WHAT YOU ARE ASKED TO DO
Answer these questions from the Cassandra article:
(a) Who does the article name as its intended audience?
(b) What two things does the article say are all you need?
(c) Which of those two things does the article offer to provide?

There is No Spoon - How Cassandra Shatters Relational Beliefs Held Dear
The world of NoSQL has moved ahead with tremendous speed. It has shattered Relational beliefs we held so dearly once upon a time. It is, in fact, a true innovation. Challenged with wrapping their head around this new super concept, Relational Junkies are having a hard time. But think again: how hard can it really be? All you need is an open mind and a good fireside chat. I can provide the latter. Can you bring the former?
The intended audience for this article are leaders/ business evangelists/ strategists/ decision makers. Developers who have already crossed the RDBMS-NOSQL bridge may derive some philosophical value though!
Is that a table? Is that a row? is that a column?
Are you the kind of person whose blood pressure returns to normal when you see this?
If you are, let me explain to you why this is no longer enough for the internet world.

SUPPLIED INFORMATION
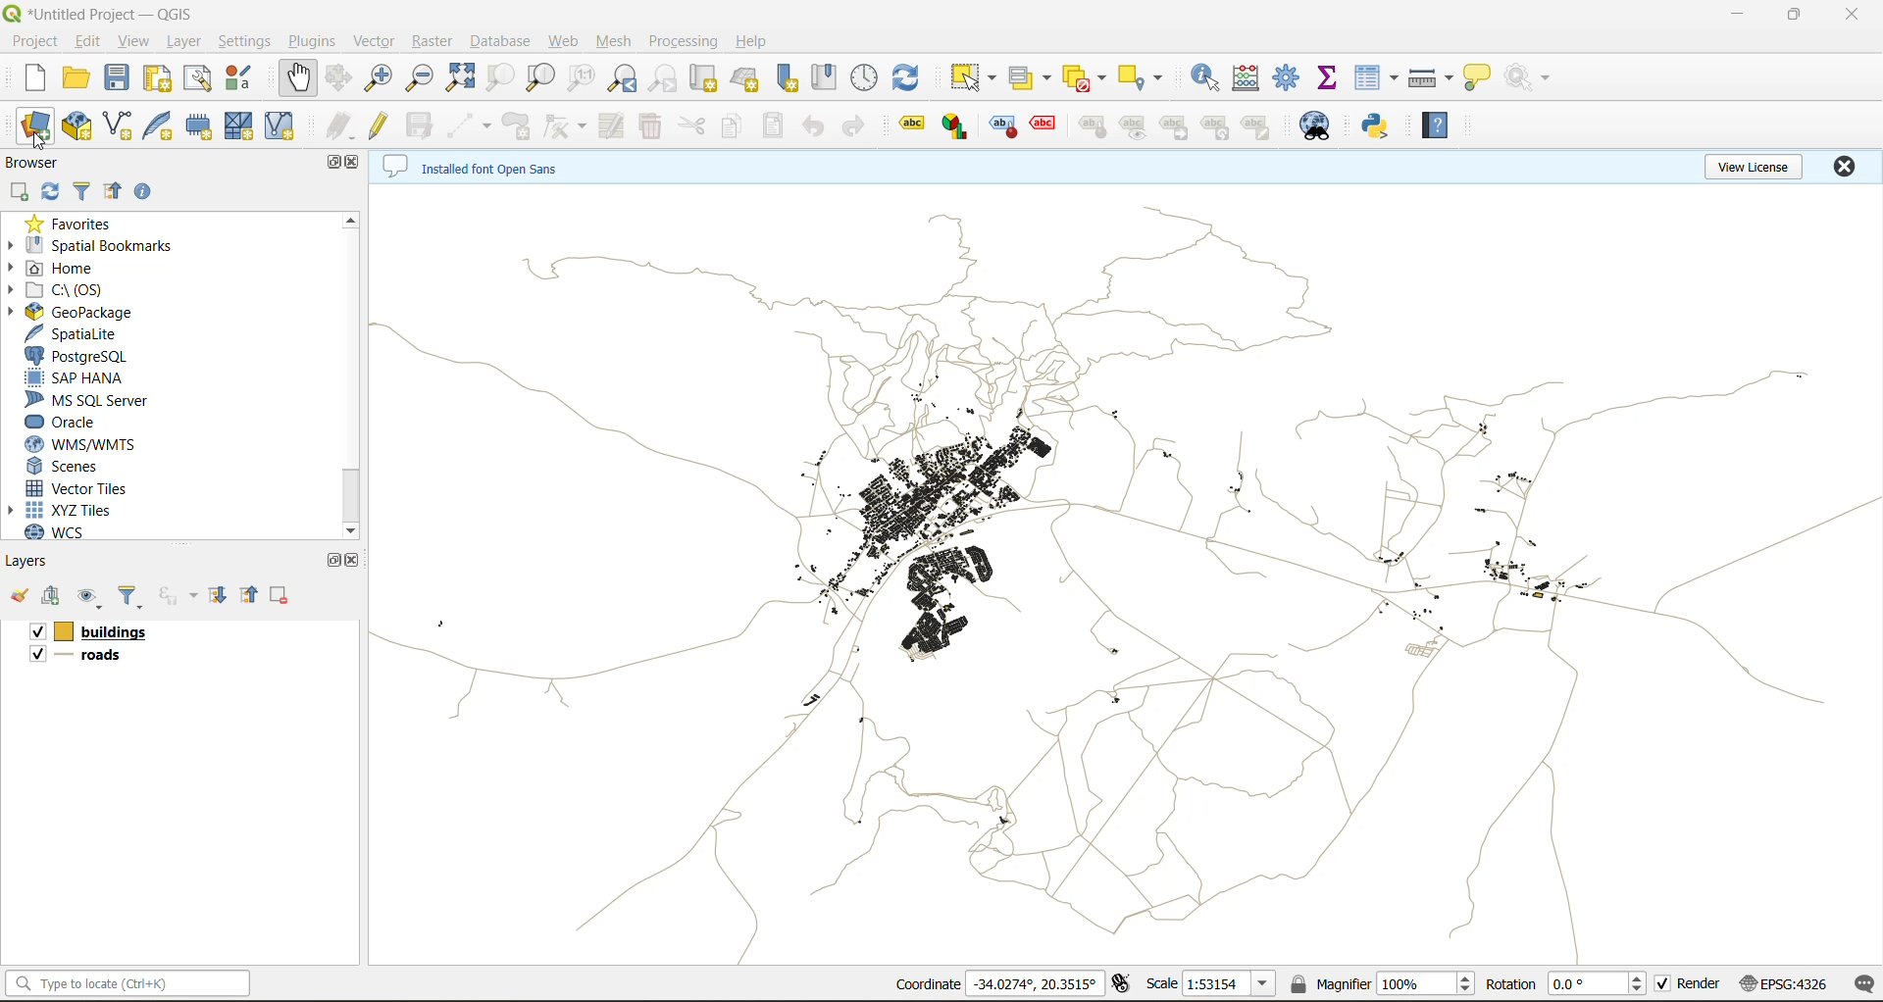  I want to click on tool box, so click(1289, 76).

SOLUTION TO THIS EXERCISE
(a) Leaders, business evangelists, strategists, and decision makers.
(b) An open mind and a good fireside chat.
(c) The fireside chat.